● **EXERCISE INSTRUCTIONS**
Please change "Identify" to "Find" in the material starting at the line containing "This screenshot has height=719, width=1087." and ending at the line containing "coordinates (458, 142).", and give those lines again with nothing else altered.

● **GIVEN RECORDS**
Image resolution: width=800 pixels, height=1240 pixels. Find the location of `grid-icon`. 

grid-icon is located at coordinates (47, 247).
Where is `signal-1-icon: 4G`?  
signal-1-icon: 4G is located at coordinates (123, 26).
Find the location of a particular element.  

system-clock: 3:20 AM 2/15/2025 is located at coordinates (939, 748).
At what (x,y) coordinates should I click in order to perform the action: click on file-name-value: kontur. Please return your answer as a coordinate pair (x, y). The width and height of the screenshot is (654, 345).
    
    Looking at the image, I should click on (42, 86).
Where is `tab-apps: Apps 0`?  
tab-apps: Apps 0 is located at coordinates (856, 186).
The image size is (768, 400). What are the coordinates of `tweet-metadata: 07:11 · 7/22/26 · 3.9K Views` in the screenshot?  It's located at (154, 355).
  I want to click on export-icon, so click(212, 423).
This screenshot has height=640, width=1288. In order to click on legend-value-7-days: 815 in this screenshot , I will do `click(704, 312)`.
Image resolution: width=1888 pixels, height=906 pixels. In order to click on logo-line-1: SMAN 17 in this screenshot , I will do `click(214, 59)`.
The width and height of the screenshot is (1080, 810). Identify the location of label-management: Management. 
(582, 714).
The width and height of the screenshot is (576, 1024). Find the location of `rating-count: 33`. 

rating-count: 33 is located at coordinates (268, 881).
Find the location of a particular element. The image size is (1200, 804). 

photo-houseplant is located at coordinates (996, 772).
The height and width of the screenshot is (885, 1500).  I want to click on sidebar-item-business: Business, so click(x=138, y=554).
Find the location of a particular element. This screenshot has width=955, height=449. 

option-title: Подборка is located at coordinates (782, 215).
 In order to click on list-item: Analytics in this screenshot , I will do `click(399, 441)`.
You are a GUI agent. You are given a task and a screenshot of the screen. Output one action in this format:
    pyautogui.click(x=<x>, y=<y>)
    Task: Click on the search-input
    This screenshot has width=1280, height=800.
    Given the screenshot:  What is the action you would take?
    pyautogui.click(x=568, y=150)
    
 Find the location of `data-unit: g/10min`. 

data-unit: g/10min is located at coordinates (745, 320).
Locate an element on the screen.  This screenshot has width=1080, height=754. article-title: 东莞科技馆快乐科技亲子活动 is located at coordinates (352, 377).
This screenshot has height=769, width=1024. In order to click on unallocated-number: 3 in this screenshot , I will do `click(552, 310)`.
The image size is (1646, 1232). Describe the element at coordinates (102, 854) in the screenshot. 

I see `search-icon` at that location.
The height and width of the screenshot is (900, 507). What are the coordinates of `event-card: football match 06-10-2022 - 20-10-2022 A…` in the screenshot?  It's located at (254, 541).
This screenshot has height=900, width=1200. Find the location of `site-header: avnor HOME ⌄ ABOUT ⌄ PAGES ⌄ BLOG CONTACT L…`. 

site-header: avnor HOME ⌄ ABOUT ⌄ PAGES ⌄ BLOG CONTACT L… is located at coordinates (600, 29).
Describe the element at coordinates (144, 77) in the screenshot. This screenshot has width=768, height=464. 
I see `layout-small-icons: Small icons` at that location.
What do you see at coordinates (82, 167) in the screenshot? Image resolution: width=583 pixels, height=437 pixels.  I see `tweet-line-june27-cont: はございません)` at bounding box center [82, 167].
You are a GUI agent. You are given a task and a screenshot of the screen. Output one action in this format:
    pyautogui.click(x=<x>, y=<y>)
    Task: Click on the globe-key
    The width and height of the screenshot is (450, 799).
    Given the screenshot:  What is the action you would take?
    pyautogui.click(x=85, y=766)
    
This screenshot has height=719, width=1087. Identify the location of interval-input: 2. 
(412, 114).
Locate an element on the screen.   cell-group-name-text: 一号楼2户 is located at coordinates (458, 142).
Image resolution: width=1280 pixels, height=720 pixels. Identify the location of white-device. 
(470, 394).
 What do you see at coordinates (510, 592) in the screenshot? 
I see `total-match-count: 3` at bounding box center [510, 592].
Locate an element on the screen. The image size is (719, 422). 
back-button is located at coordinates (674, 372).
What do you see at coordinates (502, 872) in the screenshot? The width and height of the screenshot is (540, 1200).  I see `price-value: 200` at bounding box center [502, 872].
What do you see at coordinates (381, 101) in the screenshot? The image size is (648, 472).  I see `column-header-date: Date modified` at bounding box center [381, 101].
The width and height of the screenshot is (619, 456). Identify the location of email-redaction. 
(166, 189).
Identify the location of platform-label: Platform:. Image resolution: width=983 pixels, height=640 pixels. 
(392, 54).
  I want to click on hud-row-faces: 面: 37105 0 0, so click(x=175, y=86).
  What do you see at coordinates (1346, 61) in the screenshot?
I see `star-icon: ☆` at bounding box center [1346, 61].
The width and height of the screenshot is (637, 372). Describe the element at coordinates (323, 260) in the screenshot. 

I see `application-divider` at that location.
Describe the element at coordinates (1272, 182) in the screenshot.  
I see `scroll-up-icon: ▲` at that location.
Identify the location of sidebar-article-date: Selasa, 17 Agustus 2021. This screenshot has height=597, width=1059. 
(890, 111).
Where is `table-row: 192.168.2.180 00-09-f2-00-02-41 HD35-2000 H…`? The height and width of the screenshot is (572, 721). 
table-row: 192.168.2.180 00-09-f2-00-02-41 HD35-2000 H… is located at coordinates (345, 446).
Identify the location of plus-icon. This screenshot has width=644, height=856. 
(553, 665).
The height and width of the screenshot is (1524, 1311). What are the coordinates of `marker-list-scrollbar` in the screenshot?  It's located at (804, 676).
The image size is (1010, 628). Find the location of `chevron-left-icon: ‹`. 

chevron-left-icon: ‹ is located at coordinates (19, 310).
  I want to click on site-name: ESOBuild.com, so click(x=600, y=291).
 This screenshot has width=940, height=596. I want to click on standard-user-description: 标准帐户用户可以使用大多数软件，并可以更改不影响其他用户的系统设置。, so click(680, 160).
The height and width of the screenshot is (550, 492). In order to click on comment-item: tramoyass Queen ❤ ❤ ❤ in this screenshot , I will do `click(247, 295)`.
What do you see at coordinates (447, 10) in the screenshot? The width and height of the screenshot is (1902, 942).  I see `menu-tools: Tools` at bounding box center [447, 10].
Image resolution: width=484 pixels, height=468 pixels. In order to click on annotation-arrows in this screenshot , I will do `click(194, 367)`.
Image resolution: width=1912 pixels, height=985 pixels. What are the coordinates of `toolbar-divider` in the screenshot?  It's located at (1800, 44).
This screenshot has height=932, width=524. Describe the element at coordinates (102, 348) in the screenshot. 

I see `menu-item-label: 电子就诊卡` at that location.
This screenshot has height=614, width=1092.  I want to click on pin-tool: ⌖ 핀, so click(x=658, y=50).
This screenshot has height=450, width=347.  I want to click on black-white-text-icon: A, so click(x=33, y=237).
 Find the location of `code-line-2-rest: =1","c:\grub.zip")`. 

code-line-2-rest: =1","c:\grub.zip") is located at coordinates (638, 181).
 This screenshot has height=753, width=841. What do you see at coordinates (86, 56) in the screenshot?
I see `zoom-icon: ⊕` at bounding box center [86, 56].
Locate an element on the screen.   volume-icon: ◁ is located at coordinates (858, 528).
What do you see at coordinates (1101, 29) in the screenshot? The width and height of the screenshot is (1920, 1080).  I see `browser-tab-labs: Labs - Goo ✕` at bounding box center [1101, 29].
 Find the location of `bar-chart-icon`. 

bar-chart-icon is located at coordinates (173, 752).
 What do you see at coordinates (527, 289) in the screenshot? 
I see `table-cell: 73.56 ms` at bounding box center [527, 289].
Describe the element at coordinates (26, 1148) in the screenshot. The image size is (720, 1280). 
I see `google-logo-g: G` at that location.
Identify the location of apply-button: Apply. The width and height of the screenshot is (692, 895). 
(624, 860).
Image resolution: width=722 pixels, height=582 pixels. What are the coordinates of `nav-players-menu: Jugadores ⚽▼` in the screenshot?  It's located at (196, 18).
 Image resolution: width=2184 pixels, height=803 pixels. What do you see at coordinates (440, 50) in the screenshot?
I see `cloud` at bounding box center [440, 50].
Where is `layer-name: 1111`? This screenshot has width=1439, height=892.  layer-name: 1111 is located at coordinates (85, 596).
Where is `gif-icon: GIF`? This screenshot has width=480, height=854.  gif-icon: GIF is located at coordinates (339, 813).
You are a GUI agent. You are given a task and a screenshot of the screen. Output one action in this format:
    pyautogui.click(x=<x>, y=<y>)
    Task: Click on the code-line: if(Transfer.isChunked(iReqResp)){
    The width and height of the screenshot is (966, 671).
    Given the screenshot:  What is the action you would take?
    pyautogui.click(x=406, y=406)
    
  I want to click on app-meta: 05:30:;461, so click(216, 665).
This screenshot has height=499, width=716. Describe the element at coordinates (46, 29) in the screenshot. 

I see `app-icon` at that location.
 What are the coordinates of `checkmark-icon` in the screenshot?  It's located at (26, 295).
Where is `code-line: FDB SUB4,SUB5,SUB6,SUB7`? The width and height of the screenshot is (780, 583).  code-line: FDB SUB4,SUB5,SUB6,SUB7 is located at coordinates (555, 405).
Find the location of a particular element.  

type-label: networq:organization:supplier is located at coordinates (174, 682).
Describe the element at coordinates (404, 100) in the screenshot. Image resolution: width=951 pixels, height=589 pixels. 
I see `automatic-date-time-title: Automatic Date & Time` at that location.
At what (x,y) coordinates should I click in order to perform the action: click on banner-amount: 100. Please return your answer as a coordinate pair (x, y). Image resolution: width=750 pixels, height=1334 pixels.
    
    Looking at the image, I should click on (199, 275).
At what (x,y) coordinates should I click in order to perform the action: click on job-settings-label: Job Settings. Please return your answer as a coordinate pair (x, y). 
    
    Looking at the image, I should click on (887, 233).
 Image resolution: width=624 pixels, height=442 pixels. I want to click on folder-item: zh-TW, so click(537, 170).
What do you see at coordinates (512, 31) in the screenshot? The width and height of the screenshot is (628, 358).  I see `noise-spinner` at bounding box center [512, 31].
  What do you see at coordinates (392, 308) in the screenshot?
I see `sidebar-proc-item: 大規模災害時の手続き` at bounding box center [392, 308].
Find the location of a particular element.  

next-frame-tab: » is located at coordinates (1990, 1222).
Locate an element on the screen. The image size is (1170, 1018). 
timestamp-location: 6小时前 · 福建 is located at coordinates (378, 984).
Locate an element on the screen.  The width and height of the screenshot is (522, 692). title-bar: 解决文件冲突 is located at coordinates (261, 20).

● **REPLY TO THE EXERCISE**
This screenshot has height=719, width=1087. Find the location of interval-input: 2. 
(412, 114).
Locate an element on the screen.   cell-group-name-text: 一号楼2户 is located at coordinates (458, 142).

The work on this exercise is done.